My husband and I had a favorite Mongolian restaurant in our previous locale and they made a really good egg drop soup. About 2 years ago I looked up recipes and thought, 'that is so easy; why haven't I made that yet?' Well, I forgot all about it (but was reminded every time we went to the restaurant) until our recent move and my recent pregnancy. Apparently eggs are really good for you and your babies when you are pregnant, so I was looking for ways to eat more eggs. About 3 weeks ago I had a slight aversion to them and needed another way to eat them. So I finally tried to make egg drop soup. I wasn't happy with everyone's recipes so I made one up based on theirs.
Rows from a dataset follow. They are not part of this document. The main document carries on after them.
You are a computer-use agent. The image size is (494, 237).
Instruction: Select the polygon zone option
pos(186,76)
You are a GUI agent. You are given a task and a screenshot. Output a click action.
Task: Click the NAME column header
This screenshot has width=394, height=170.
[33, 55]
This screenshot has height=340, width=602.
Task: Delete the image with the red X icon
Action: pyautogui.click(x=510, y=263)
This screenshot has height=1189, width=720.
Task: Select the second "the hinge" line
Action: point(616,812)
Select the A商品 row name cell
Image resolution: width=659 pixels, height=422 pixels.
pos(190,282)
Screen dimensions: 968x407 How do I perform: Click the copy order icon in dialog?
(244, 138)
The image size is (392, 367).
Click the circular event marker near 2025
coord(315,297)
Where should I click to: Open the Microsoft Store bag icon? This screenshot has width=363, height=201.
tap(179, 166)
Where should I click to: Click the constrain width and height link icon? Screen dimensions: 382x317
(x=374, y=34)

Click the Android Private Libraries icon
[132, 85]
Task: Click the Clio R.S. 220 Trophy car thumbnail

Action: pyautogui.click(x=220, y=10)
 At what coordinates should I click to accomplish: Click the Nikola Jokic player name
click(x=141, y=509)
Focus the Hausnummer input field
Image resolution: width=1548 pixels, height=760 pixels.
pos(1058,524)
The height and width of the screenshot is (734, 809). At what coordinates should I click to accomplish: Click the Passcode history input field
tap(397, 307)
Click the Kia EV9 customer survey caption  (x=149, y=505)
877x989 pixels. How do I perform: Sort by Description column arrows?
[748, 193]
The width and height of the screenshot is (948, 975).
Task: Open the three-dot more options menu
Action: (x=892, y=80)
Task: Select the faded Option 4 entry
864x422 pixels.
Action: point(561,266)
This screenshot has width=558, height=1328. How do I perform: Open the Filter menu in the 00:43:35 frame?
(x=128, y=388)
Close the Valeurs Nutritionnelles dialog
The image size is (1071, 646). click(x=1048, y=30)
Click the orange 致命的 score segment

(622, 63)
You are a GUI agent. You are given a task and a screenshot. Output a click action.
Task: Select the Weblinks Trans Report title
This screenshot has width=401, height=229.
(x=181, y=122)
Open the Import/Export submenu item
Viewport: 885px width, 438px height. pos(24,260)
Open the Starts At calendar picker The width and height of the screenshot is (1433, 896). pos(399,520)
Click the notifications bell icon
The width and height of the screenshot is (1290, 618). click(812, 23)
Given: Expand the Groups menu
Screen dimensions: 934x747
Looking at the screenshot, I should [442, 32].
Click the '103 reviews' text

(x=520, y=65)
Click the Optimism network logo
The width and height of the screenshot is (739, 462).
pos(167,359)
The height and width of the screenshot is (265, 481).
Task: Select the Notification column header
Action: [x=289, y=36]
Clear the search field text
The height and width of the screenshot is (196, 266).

Here is my recipe:
4 c chicken broth
1/4 tsp garlic powder
1/4 tsp onion powder
1/4 tsp ginger
1/2 tsp salt
1/8 tsp pepper
3 eggs
Whisk everything but eggs together in a pan on the stove. Heat on high until boiling. Whisk the eggs together separately (it's easiest if you use a liquid measuring cup because it makes it easier to pour the egg batter). After the mixture boils, turn to low and slowly pour and stir in the eggs.
Here is my prep area. You can see my broth mixture boiling and my eggs waiting patiently to be poured in.
Here it is after the eggs are in and cooked. The whole process took about fifteen minutes. You can also see the type of utensil I used to stir the eggs into ribbons: a plastic fork-like thing from IKEA.
In the bowl. I left it soupy but most egg drop soups have a thickener in them. Next time I will probably use corn starch. I didn't have any green onions to add either or I would have added them as well. I enjoyed the soup and so did my husband. We ate it as an appetizer to our real dinner of meat and vegetables.